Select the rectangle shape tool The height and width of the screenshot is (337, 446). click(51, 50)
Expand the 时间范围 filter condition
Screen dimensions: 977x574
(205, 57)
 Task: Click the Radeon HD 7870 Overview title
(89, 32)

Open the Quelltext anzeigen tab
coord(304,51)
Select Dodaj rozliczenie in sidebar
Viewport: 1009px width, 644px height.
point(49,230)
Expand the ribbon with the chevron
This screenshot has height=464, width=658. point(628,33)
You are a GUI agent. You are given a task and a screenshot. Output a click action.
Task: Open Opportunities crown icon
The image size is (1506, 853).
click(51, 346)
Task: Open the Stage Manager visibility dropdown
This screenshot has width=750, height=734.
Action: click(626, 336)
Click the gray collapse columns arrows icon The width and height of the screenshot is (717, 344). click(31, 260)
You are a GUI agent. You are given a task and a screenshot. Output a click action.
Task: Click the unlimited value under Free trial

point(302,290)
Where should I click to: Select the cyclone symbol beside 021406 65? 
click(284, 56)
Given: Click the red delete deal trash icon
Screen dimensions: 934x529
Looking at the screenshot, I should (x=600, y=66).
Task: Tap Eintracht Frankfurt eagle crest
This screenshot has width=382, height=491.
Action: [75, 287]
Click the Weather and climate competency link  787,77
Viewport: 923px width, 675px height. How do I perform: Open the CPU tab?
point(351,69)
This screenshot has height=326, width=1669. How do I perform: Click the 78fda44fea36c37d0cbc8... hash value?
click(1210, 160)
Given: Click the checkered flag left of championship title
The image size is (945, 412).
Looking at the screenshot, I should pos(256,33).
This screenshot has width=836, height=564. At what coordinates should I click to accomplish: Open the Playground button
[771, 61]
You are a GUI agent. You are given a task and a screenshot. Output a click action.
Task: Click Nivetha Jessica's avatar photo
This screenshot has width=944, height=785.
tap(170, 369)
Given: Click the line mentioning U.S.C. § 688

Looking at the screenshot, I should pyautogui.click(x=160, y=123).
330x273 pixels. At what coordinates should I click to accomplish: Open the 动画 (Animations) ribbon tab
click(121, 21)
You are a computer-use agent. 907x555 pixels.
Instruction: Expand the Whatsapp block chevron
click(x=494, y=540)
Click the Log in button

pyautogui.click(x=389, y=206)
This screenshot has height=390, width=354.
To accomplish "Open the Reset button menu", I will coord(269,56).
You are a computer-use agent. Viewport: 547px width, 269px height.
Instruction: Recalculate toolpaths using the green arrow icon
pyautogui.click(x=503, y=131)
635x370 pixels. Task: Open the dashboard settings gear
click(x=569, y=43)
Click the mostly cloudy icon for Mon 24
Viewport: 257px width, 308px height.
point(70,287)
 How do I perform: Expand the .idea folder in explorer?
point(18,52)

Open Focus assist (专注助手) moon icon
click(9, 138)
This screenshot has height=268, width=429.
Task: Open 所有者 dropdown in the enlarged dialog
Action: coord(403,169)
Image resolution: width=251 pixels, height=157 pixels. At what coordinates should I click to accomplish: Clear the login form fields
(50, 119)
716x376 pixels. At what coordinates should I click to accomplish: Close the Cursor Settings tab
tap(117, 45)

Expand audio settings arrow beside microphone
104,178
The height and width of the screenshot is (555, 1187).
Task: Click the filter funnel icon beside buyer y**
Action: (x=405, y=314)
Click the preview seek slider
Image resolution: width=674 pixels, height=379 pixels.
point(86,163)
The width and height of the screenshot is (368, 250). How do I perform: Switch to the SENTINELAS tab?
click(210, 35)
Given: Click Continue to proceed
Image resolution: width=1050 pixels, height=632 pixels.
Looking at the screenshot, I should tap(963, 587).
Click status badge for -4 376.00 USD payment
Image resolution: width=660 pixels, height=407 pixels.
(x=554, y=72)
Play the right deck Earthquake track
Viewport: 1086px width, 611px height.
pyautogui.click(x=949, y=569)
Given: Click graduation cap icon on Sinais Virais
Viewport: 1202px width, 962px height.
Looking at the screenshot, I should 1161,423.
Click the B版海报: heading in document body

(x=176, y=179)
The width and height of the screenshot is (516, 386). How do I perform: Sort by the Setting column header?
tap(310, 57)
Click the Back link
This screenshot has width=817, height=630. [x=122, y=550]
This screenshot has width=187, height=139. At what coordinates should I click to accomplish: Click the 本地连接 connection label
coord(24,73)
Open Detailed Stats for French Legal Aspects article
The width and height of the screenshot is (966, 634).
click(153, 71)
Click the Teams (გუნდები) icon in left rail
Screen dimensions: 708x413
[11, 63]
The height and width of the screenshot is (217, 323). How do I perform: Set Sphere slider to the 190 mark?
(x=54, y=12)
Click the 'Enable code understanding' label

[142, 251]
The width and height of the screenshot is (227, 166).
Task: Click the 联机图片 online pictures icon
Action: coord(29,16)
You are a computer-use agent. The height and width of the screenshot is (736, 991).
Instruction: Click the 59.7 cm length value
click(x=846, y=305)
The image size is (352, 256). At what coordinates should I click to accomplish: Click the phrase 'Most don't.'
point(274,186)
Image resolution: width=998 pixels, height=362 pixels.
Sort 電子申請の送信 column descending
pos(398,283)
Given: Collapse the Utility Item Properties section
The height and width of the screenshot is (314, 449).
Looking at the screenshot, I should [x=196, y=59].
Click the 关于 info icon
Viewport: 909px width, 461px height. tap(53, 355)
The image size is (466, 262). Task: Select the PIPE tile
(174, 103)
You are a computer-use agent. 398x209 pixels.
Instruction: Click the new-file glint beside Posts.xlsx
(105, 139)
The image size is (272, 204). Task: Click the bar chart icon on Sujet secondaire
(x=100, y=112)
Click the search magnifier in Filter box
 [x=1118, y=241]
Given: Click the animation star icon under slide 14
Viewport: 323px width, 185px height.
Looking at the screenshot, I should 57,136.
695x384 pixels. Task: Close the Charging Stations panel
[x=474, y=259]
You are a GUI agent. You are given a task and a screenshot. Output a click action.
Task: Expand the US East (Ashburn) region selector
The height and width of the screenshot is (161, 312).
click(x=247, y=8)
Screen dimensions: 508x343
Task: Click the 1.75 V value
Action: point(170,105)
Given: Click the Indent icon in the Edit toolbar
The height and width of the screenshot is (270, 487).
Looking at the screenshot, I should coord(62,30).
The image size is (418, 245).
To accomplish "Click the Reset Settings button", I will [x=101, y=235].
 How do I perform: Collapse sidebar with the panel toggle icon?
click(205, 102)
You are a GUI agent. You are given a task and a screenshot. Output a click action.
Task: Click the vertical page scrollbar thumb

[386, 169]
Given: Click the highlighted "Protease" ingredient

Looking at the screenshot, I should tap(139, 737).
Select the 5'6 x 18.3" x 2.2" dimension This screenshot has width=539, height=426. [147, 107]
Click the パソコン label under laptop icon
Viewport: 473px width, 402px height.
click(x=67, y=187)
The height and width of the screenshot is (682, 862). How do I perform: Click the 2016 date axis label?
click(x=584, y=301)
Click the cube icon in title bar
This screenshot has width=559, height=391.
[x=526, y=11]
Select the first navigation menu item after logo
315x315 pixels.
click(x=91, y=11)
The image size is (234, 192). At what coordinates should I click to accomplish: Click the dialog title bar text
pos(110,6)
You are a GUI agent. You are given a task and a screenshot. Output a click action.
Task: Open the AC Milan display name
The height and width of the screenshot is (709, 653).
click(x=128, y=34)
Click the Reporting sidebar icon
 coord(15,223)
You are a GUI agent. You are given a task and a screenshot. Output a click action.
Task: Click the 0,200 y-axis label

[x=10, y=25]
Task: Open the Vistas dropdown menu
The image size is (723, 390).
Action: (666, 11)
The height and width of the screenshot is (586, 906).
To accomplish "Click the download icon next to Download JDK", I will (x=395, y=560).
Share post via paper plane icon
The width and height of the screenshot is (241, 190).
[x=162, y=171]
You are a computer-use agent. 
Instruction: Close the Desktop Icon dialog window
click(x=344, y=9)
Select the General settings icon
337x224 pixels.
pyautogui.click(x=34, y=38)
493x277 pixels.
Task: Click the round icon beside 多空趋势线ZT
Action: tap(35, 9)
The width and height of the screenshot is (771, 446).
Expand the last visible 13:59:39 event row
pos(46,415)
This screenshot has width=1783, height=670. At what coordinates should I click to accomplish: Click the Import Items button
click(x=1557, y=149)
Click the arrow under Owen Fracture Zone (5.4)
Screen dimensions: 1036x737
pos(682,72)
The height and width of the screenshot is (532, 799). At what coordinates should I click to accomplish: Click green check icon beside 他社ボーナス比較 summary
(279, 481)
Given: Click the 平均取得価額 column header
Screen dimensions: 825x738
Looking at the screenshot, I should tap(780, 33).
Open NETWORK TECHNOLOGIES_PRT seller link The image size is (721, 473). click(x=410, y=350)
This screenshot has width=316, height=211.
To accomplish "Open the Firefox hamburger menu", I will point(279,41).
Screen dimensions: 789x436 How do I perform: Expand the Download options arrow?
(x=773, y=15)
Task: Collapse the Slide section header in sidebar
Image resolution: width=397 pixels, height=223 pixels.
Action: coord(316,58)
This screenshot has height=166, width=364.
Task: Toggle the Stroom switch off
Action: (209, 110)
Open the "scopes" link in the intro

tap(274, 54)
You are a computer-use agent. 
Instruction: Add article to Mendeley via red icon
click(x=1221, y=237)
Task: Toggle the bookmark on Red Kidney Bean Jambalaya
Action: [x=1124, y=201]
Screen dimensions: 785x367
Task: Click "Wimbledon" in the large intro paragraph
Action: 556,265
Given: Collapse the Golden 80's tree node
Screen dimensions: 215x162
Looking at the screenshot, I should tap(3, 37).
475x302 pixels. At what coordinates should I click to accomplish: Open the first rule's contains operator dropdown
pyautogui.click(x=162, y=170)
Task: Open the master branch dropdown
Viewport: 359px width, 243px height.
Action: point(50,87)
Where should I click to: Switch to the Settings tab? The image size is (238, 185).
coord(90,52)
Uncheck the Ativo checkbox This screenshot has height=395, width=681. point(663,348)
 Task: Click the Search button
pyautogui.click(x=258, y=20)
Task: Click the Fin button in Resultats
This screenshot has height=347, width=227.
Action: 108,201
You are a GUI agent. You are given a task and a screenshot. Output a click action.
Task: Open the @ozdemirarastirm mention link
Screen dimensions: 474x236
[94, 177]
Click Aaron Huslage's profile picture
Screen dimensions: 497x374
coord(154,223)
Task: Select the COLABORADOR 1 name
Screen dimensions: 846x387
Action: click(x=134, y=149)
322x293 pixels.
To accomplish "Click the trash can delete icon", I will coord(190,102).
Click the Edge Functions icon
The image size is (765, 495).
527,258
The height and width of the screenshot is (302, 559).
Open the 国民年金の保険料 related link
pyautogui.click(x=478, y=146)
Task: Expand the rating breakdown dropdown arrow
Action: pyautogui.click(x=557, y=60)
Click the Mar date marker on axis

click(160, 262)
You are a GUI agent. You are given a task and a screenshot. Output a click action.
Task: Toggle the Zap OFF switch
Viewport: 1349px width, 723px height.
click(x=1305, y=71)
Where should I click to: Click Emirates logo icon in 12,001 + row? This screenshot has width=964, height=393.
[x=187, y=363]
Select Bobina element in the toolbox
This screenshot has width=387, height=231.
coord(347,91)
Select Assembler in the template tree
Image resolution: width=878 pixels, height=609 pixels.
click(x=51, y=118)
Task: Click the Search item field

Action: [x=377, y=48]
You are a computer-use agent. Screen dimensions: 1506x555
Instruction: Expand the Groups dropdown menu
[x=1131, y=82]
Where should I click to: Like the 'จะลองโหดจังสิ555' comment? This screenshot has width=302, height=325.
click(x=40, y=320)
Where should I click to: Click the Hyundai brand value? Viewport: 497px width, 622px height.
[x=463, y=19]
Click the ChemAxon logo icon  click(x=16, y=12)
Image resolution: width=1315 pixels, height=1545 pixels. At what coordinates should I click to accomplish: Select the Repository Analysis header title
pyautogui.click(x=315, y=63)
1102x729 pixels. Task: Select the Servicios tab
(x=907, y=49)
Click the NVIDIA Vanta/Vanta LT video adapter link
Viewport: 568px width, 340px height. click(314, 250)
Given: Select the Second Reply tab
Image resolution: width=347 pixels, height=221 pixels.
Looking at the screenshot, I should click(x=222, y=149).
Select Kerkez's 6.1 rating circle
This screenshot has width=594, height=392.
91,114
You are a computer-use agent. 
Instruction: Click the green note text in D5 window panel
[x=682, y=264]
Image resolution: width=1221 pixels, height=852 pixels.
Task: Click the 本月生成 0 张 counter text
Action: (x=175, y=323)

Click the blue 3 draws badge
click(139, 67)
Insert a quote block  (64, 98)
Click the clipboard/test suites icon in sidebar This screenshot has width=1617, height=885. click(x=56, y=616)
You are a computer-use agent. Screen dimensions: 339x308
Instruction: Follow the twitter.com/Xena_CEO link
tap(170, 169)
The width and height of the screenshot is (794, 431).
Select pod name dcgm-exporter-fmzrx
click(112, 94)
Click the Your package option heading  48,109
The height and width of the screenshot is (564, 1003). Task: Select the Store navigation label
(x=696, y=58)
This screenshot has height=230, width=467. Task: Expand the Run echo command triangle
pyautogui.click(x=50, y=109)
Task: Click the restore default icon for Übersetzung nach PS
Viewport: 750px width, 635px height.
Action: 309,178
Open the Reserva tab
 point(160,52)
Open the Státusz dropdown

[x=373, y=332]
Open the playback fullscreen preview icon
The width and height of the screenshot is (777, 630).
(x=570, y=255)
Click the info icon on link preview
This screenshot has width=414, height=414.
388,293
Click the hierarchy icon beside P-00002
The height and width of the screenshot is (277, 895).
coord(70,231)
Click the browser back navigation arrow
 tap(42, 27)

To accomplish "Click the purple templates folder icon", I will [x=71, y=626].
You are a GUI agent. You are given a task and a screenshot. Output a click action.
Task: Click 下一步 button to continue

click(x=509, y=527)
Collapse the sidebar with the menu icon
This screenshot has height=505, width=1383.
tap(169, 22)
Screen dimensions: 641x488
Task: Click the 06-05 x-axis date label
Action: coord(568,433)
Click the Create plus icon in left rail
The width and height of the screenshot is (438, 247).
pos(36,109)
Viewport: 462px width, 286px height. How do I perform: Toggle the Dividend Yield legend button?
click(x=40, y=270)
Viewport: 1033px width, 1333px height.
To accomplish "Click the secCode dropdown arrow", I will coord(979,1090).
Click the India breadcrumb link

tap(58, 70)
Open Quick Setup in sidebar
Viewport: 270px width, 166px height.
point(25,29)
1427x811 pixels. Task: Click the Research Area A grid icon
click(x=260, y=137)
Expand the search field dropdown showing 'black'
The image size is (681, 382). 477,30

**PROBLEM REQUIREMENTS:**
All that the answer may hold is the lines from the one with "Viewport: 462px width, 286px" through the end of the data, set down exactly as they appear.

**WRITTEN RESPONSE:**
Viewport: 462px width, 286px height. How do I perform: Toggle the Dividend Yield legend button?
click(x=40, y=270)
Viewport: 1033px width, 1333px height.
To accomplish "Click the secCode dropdown arrow", I will coord(979,1090).
Click the India breadcrumb link

tap(58, 70)
Open Quick Setup in sidebar
Viewport: 270px width, 166px height.
point(25,29)
1427x811 pixels. Task: Click the Research Area A grid icon
click(x=260, y=137)
Expand the search field dropdown showing 'black'
The image size is (681, 382). 477,30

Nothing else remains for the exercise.